— Verilen Görev —
Aşağıdaki kayıtların tüm satırlarını "Sıra No" ve "Kayıt Satırı" sütunlarından oluşan bir Markdown tablosu olarak yazın. Boş satırları atlayın ve her satırın yanına bir sıra numarası koyun.

— Satırlar —
_____

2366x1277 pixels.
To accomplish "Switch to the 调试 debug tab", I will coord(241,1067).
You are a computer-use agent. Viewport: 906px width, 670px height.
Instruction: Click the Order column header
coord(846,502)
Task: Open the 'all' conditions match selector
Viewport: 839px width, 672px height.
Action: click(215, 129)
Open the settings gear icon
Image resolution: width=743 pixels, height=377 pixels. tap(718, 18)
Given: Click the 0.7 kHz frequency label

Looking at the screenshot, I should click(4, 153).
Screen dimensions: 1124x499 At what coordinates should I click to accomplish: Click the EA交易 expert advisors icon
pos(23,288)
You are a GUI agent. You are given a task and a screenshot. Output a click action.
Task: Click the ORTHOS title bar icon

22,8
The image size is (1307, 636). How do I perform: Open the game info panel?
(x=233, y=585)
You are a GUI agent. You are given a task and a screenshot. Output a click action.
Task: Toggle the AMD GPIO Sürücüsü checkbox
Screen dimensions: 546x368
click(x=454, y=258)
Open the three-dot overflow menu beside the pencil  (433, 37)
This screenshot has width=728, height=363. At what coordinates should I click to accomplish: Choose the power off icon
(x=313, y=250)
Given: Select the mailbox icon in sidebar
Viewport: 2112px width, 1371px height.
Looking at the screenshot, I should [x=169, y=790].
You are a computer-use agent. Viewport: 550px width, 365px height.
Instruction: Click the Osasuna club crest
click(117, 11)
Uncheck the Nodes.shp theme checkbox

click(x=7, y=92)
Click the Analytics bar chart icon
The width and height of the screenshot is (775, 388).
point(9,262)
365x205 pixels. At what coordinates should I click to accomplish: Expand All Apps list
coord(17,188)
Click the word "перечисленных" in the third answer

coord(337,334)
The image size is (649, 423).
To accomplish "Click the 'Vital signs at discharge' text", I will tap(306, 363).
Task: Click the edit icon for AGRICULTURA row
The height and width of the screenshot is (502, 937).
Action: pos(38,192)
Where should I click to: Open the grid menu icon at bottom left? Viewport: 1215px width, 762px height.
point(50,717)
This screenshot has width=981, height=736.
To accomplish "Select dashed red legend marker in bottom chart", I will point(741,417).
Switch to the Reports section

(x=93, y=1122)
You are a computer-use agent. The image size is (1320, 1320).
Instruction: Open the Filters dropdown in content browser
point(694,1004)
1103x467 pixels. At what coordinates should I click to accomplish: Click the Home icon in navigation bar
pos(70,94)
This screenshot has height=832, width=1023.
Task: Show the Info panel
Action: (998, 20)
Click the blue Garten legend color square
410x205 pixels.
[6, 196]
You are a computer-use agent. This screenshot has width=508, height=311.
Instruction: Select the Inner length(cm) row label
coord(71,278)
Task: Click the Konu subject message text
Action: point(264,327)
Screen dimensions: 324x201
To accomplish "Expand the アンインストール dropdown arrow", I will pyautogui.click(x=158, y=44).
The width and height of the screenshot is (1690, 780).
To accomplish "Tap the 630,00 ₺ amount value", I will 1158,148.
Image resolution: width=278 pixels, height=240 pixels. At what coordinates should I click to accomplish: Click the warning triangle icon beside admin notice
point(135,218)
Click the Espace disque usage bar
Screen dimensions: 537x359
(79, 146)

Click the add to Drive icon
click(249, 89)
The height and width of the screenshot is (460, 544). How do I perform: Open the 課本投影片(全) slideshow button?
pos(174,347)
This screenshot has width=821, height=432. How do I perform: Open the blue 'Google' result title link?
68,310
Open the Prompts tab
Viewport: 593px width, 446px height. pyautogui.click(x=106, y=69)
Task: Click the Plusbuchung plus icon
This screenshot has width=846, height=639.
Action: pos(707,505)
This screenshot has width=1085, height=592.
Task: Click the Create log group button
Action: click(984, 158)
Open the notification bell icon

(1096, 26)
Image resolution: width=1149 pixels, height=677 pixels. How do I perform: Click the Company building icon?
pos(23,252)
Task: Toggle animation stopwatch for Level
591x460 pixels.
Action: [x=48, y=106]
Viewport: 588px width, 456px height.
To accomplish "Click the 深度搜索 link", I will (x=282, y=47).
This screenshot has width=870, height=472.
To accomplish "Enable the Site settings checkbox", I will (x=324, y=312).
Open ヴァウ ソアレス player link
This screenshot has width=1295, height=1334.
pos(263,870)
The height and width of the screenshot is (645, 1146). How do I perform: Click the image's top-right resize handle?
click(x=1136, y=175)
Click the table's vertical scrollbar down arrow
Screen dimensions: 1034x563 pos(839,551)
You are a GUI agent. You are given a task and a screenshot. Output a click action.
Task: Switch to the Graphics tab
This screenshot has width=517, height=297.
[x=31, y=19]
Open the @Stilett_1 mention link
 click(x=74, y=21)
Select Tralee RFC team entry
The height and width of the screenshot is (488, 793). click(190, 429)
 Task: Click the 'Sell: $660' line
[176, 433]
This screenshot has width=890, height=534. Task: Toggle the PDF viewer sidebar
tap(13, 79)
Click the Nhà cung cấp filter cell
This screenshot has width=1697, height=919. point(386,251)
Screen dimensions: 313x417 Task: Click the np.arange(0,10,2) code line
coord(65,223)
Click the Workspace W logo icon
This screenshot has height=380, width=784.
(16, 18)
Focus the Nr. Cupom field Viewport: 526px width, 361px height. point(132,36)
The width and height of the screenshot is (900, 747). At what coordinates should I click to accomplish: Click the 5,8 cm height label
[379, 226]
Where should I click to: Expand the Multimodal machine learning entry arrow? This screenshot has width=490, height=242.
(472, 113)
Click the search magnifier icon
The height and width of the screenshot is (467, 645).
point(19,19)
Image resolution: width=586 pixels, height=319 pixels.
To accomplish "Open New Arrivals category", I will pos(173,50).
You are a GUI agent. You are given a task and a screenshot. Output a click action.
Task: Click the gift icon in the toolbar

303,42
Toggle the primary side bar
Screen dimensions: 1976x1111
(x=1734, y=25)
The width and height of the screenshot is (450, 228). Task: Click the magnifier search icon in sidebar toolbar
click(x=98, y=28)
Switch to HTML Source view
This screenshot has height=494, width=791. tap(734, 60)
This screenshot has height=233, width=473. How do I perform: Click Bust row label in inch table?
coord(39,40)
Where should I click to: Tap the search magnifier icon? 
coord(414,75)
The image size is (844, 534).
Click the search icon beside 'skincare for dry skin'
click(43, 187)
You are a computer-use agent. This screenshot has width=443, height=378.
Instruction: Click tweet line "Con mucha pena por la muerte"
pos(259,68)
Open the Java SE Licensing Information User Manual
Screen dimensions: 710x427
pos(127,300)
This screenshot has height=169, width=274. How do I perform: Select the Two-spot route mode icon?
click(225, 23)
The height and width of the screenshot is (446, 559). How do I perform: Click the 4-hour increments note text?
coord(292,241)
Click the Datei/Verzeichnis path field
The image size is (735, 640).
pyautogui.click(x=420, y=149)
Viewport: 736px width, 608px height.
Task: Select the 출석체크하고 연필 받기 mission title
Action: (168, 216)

_____

— Göreve Yanıt —
| Sıra No | Kayıt Satırı |
|---|---|
| 1 | 2366x1277 pixels. |
| 2 | To accomplish "Switch to the 调试 debug tab", I will coord(241,1067). |
| 3 | You are a computer-use agent. Viewport: 906px width, 670px height. |
| 4 | Instruction: Click the Order column header |
| 5 | coord(846,502) |
| 6 | Task: Open the 'all' conditions match selector |
| 7 | Viewport: 839px width, 672px height. |
| 8 | Action: click(215, 129) |
| 9 | Open the settings gear icon |
| 10 | Image resolution: width=743 pixels, height=377 pixels. tap(718, 18) |
| 11 | Given: Click the 0.7 kHz frequency label |
| 12 | Looking at the screenshot, I should click(4, 153). |
| 13 | Screen dimensions: 1124x499 At what coordinates should I click to accomplish: Click the EA交易 expert advisors icon |
| 14 | pos(23,288) |
| 15 | You are a GUI agent. You are given a task and a screenshot. Output a click action. |
| 16 | Task: Click the ORTHOS title bar icon |
| 17 | 22,8 |
| 18 | The image size is (1307, 636). How do I perform: Open the game info panel? |
| 19 | (x=233, y=585) |
| 20 | You are a GUI agent. You are given a task and a screenshot. Output a click action. |
| 21 | Task: Toggle the AMD GPIO Sürücüsü checkbox |
| 22 | Screen dimensions: 546x368 |
| 23 | click(x=454, y=258) |
| 24 | Open the three-dot overflow menu beside the pencil  (433, 37) |
| 25 | This screenshot has width=728, height=363. At what coordinates should I click to accomplish: Choose the power off icon |
| 26 | (x=313, y=250) |
| 27 | Given: Select the mailbox icon in sidebar |
| 28 | Viewport: 2112px width, 1371px height. |
| 29 | Looking at the screenshot, I should [x=169, y=790]. |
| 30 | You are a computer-use agent. Viewport: 550px width, 365px height. |
| 31 | Instruction: Click the Osasuna club crest |
| 32 | click(117, 11) |
| 33 | Uncheck the Nodes.shp theme checkbox |
| 34 | click(x=7, y=92) |
| 35 | Click the Analytics bar chart icon |
| 36 | The width and height of the screenshot is (775, 388). |
| 37 | point(9,262) |
| 38 | 365x205 pixels. At what coordinates should I click to accomplish: Expand All Apps list |
| 39 | coord(17,188) |
| 40 | Click the word "перечисленных" in the third answer |
| 41 | coord(337,334) |
| 42 | The image size is (649, 423). |
| 43 | To accomplish "Click the 'Vital signs at discharge' text", I will tap(306, 363). |
| 44 | Task: Click the edit icon for AGRICULTURA row |
| 45 | The height and width of the screenshot is (502, 937). |
| 46 | Action: pos(38,192) |
| 47 | Where should I click to: Open the grid menu icon at bottom left? Viewport: 1215px width, 762px height. |
| 48 | point(50,717) |
| 49 | This screenshot has width=981, height=736. |
| 50 | To accomplish "Select dashed red legend marker in bottom chart", I will point(741,417). |
| 51 | Switch to the Reports section |
| 52 | (x=93, y=1122) |
| 53 | You are a computer-use agent. The image size is (1320, 1320). |
| 54 | Instruction: Open the Filters dropdown in content browser |
| 55 | point(694,1004) |
| 56 | 1103x467 pixels. At what coordinates should I click to accomplish: Click the Home icon in navigation bar |
| 57 | pos(70,94) |
| 58 | This screenshot has height=832, width=1023. |
| 59 | Task: Show the Info panel |
| 60 | Action: (998, 20) |
| 61 | Click the blue Garten legend color square |
| 62 | 410x205 pixels. |
| 63 | [6, 196] |
| 64 | You are a computer-use agent. This screenshot has width=508, height=311. |
| 65 | Instruction: Select the Inner length(cm) row label |
| 66 | coord(71,278) |
| 67 | Task: Click the Konu subject message text |
| 68 | Action: point(264,327) |
| 69 | Screen dimensions: 324x201 |
| 70 | To accomplish "Expand the アンインストール dropdown arrow", I will pyautogui.click(x=158, y=44). |
| 71 | The width and height of the screenshot is (1690, 780). |
| 72 | To accomplish "Tap the 630,00 ₺ amount value", I will 1158,148. |
| 73 | Image resolution: width=278 pixels, height=240 pixels. At what coordinates should I click to accomplish: Click the warning triangle icon beside admin notice |
| 74 | point(135,218) |
| 75 | Click the Espace disque usage bar |
| 76 | Screen dimensions: 537x359 |
| 77 | (79, 146) |
| 78 | Click the add to Drive icon |
| 79 | click(249, 89) |
| 80 | The height and width of the screenshot is (460, 544). How do I perform: Open the 課本投影片(全) slideshow button? |
| 81 | pos(174,347) |
| 82 | This screenshot has width=821, height=432. How do I perform: Open the blue 'Google' result title link? |
| 83 | 68,310 |
| 84 | Open the Prompts tab |
| 85 | Viewport: 593px width, 446px height. pyautogui.click(x=106, y=69) |
| 86 | Task: Click the Plusbuchung plus icon |
| 87 | This screenshot has width=846, height=639. |
| 88 | Action: pos(707,505) |
| 89 | This screenshot has width=1085, height=592. |
| 90 | Task: Click the Create log group button |
| 91 | Action: click(984, 158) |
| 92 | Open the notification bell icon |
| 93 | (1096, 26) |
| 94 | Image resolution: width=1149 pixels, height=677 pixels. How do I perform: Click the Company building icon? |
| 95 | pos(23,252) |
| 96 | Task: Toggle animation stopwatch for Level |
| 97 | 591x460 pixels. |
| 98 | Action: [x=48, y=106] |
| 99 | Viewport: 588px width, 456px height. |
| 100 | To accomplish "Click the 深度搜索 link", I will (x=282, y=47). |
| 101 | This screenshot has width=870, height=472. |
| 102 | To accomplish "Enable the Site settings checkbox", I will (x=324, y=312). |
| 103 | Open ヴァウ ソアレス player link |
| 104 | This screenshot has width=1295, height=1334. |
| 105 | pos(263,870) |
| 106 | The height and width of the screenshot is (645, 1146). How do I perform: Click the image's top-right resize handle? |
| 107 | click(x=1136, y=175) |
| 108 | Click the table's vertical scrollbar down arrow |
| 109 | Screen dimensions: 1034x563 pos(839,551) |
| 110 | You are a GUI agent. You are given a task and a screenshot. Output a click action. |
| 111 | Task: Switch to the Graphics tab |
| 112 | This screenshot has width=517, height=297. |
| 113 | [x=31, y=19] |
| 114 | Open the @Stilett_1 mention link |
| 115 |  click(x=74, y=21) |
| 116 | Select Tralee RFC team entry |
| 117 | The height and width of the screenshot is (488, 793). click(190, 429) |
| 118 |  Task: Click the 'Sell: $660' line |
| 119 | [176, 433] |
| 120 | This screenshot has width=890, height=534. Task: Toggle the PDF viewer sidebar |
| 121 | tap(13, 79) |
| 122 | Click the Nhà cung cấp filter cell |
| 123 | This screenshot has width=1697, height=919. point(386,251) |
| 124 | Screen dimensions: 313x417 Task: Click the np.arange(0,10,2) code line |
| 125 | coord(65,223) |
| 126 | Click the Workspace W logo icon |
| 127 | This screenshot has height=380, width=784. |
| 128 | (16, 18) |
| 129 | Focus the Nr. Cupom field Viewport: 526px width, 361px height. point(132,36) |
| 130 | The width and height of the screenshot is (900, 747). At what coordinates should I click to accomplish: Click the 5,8 cm height label |
| 131 | [379, 226] |
| 132 | Where should I click to: Expand the Multimodal machine learning entry arrow? This screenshot has width=490, height=242. |
| 133 | (472, 113) |
| 134 | Click the search magnifier icon |
| 135 | The height and width of the screenshot is (467, 645). |
| 136 | point(19,19) |
| 137 | Image resolution: width=586 pixels, height=319 pixels. |
| 138 | To accomplish "Open New Arrivals category", I will pos(173,50). |
| 139 | You are a GUI agent. You are given a task and a screenshot. Output a click action. |
| 140 | Task: Click the gift icon in the toolbar |
| 141 | 303,42 |
| 142 | Toggle the primary side bar |
| 143 | Screen dimensions: 1976x1111 |
| 144 | (x=1734, y=25) |
| 145 | The width and height of the screenshot is (450, 228). Task: Click the magnifier search icon in sidebar toolbar |
| 146 | click(x=98, y=28) |
| 147 | Switch to HTML Source view |
| 148 | This screenshot has height=494, width=791. tap(734, 60) |
| 149 | This screenshot has height=233, width=473. How do I perform: Click Bust row label in inch table? |
| 150 | coord(39,40) |
| 151 | Where should I click to: Tap the search magnifier icon?  |
| 152 | coord(414,75) |
| 153 | The image size is (844, 534). |
| 154 | Click the search icon beside 'skincare for dry skin' |
| 155 | click(43, 187) |
| 156 | You are a computer-use agent. This screenshot has width=443, height=378. |
| 157 | Instruction: Click tweet line "Con mucha pena por la muerte" |
| 158 | pos(259,68) |
| 159 | Open the Java SE Licensing Information User Manual |
| 160 | Screen dimensions: 710x427 |
| 161 | pos(127,300) |
| 162 | This screenshot has height=169, width=274. How do I perform: Select the Two-spot route mode icon? |
| 163 | click(225, 23) |
| 164 | The height and width of the screenshot is (446, 559). How do I perform: Click the 4-hour increments note text? |
| 165 | coord(292,241) |
| 166 | Click the Datei/Verzeichnis path field |
| 167 | The image size is (735, 640). |
| 168 | pyautogui.click(x=420, y=149) |
| 169 | Viewport: 736px width, 608px height. |
| 170 | Task: Select the 출석체크하고 연필 받기 mission title |
| 171 | Action: (168, 216) |